Records from a data collection:
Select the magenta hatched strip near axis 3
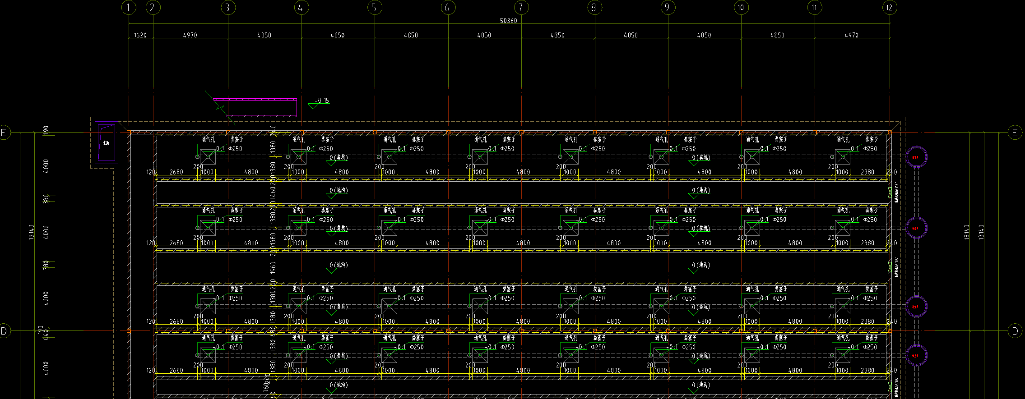 pyautogui.click(x=255, y=99)
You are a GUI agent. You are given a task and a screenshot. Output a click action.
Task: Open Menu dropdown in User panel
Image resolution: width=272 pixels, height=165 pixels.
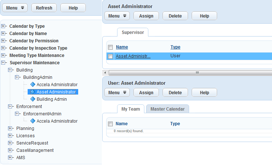117,92

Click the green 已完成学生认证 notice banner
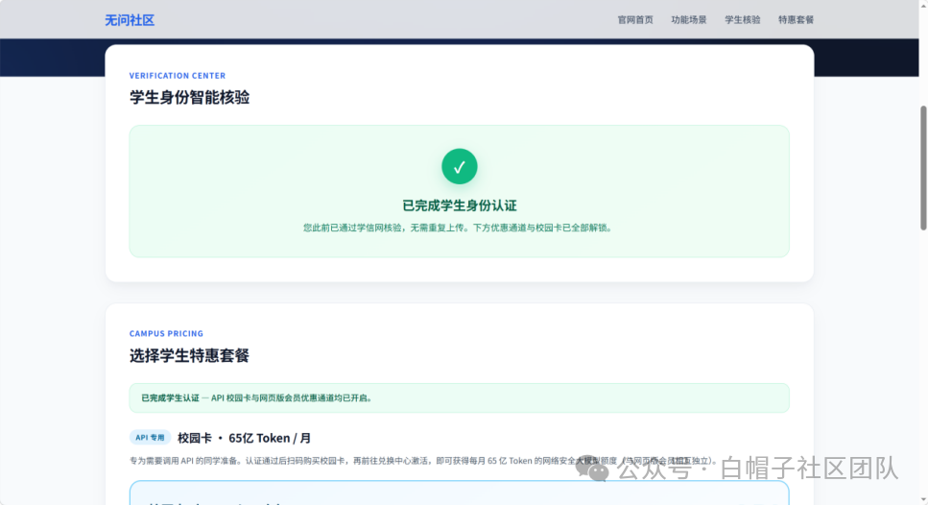pos(460,397)
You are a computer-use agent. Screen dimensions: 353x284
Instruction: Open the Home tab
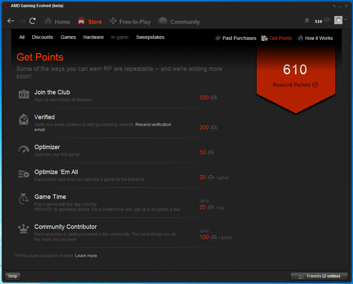pyautogui.click(x=57, y=22)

**What to work on**
Your output should be exactly the lines of the records above from the one with "Click the green 已完成学生认证 notice banner" through the last, both ends included, with pictures excluded.

**Reply to the task**
Click the green 已完成学生认证 notice banner
pos(460,397)
You are a computer-use agent. Screen dimensions: 353x284
Instruction: Open the Home tab
pyautogui.click(x=57, y=22)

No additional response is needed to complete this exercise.